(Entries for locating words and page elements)
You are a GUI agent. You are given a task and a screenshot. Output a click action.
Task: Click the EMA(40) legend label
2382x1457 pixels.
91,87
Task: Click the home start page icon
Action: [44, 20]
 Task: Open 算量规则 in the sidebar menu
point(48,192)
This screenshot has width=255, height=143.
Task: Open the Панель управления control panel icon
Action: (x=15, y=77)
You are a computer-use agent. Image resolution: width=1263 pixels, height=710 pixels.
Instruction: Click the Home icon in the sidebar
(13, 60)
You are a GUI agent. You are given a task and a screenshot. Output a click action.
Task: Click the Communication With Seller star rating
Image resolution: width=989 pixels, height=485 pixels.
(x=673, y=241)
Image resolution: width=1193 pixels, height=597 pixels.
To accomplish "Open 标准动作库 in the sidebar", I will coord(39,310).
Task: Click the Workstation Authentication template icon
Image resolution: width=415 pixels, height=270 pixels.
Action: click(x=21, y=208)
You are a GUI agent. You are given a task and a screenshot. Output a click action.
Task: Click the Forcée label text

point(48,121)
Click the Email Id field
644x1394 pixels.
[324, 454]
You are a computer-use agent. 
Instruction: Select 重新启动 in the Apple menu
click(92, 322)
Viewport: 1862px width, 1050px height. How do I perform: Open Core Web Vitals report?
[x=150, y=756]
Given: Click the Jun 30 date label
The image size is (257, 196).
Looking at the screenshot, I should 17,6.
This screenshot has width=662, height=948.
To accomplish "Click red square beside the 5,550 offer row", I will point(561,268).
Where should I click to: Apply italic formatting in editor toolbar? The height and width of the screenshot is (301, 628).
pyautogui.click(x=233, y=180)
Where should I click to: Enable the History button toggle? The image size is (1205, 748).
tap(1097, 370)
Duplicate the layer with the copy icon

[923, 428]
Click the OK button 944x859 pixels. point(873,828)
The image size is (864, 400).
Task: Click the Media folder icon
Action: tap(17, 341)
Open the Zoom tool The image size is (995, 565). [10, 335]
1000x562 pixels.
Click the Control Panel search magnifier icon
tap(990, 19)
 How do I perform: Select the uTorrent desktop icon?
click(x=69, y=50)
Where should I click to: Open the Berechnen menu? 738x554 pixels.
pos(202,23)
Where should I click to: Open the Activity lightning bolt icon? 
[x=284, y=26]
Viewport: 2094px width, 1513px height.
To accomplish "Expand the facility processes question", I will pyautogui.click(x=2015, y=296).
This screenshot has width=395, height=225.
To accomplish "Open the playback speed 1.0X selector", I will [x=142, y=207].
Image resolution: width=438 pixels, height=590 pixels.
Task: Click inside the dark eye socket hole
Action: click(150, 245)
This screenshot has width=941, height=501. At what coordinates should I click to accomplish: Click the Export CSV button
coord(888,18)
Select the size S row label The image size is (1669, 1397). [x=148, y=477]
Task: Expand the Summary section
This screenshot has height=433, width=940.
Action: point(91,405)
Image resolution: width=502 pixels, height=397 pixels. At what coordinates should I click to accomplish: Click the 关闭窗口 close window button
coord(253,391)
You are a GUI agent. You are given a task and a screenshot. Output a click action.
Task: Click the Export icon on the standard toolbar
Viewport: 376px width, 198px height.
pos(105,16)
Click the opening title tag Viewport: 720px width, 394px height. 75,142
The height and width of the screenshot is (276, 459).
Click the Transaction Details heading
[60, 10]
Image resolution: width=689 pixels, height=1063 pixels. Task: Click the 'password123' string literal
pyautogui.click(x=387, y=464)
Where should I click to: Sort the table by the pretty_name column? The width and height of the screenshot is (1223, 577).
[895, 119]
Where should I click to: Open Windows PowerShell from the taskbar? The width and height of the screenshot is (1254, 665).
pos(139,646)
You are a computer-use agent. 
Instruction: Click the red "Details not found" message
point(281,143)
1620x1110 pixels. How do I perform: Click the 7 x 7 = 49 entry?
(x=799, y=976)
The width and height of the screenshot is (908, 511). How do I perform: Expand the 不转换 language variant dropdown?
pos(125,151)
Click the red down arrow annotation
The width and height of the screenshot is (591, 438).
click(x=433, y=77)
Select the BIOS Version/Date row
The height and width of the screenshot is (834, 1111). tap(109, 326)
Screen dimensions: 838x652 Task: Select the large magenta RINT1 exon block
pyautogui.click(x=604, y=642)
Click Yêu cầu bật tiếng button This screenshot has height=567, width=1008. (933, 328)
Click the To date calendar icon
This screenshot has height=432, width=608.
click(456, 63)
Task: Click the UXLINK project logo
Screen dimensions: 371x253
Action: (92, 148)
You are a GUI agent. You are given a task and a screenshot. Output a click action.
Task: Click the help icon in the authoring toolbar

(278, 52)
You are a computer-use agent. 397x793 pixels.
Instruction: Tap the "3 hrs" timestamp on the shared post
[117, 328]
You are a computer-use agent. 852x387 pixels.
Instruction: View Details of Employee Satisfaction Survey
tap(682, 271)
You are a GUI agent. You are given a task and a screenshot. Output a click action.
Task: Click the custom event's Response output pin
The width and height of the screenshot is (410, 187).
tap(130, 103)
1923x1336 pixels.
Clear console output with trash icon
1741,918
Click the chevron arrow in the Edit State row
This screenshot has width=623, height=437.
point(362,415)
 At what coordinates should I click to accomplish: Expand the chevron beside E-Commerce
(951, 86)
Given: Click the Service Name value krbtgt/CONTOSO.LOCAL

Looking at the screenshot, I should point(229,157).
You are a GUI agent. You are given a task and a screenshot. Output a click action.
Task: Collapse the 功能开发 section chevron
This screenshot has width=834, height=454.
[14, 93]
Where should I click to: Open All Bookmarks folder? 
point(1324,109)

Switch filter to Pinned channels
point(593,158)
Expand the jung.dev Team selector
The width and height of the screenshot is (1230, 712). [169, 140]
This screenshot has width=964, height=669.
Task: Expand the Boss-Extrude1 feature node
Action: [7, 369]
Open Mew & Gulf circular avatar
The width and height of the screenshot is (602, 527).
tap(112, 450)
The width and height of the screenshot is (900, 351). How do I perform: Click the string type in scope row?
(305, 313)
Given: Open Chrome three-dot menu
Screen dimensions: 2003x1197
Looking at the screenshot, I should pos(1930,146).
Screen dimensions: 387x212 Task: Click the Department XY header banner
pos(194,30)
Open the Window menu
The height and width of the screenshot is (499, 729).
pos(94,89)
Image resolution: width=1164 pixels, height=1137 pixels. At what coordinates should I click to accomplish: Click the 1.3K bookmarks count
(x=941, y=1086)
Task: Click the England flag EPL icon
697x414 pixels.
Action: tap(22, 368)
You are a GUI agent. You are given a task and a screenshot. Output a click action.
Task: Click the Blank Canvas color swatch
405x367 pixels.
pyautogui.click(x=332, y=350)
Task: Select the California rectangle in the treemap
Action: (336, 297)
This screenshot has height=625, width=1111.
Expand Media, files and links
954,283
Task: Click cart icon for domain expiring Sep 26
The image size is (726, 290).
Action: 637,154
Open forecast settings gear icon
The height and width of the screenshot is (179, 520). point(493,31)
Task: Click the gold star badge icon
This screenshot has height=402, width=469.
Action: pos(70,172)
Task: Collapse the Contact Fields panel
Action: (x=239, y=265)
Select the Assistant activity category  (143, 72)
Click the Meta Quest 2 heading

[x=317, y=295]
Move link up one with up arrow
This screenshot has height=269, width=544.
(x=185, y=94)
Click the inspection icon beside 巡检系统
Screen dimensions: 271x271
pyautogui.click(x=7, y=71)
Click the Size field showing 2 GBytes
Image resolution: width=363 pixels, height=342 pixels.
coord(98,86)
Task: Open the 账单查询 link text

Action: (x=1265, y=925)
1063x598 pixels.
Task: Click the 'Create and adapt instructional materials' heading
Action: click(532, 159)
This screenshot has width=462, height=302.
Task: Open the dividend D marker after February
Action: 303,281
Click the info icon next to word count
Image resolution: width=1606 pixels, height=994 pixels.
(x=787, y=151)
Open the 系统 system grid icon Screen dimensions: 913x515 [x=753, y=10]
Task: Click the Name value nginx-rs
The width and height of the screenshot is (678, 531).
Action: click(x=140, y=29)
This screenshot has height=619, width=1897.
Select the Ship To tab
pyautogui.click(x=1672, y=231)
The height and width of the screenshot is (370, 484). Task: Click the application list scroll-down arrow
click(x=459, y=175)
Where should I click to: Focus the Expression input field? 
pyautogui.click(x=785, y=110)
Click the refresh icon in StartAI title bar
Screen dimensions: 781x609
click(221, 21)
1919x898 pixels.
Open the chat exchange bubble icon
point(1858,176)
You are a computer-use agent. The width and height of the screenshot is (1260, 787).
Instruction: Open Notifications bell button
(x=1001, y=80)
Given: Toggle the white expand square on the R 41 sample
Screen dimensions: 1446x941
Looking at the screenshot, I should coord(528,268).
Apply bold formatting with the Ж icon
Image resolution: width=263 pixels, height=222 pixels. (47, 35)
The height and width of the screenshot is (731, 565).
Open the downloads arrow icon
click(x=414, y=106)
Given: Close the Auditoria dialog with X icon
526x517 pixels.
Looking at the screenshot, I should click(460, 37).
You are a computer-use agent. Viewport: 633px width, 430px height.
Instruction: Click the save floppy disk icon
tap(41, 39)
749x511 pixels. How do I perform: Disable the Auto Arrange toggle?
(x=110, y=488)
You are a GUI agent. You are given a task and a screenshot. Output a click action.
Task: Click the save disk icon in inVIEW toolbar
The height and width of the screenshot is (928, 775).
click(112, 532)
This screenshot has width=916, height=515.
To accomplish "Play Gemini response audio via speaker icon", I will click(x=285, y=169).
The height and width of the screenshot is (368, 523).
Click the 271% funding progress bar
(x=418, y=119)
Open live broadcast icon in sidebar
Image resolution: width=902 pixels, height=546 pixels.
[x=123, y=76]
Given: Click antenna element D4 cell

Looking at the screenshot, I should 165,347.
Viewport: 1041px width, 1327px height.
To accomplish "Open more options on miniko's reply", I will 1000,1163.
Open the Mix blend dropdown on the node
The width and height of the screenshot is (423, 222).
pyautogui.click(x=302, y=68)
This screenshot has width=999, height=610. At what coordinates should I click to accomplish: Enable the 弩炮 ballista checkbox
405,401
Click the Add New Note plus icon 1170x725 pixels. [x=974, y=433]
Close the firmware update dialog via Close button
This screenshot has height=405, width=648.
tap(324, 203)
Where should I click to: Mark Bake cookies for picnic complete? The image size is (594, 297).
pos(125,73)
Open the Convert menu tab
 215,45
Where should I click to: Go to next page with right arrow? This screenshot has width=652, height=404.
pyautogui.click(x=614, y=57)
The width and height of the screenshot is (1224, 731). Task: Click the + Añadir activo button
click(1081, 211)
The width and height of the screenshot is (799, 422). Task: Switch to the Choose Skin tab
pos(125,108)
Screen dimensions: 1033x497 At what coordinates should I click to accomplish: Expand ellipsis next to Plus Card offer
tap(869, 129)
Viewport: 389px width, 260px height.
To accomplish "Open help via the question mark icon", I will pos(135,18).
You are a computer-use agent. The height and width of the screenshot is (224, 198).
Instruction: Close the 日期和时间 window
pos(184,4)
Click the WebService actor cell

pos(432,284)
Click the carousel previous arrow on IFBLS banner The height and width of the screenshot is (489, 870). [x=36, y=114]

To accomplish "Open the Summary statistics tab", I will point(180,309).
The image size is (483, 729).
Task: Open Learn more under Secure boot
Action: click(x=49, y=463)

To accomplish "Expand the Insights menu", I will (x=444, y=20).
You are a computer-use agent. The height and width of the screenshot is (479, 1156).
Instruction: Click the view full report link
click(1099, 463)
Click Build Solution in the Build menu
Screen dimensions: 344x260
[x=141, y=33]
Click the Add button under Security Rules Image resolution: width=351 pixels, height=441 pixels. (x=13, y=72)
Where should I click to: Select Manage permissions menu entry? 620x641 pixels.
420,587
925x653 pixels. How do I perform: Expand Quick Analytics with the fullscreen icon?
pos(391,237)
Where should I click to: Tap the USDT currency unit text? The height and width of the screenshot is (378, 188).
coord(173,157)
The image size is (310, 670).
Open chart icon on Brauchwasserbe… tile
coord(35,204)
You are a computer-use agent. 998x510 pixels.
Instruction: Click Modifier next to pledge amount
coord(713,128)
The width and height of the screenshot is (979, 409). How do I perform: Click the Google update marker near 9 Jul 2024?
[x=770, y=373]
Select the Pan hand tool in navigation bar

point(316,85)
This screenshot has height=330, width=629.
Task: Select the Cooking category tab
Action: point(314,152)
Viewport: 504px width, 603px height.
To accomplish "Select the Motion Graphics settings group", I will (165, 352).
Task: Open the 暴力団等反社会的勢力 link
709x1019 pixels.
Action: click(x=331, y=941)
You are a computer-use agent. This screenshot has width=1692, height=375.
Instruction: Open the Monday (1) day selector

EXERCISE OBJECTIVE
Count the lines in the material above that contain the string "text", and reply with the number alone.

TASK SOLUTION
3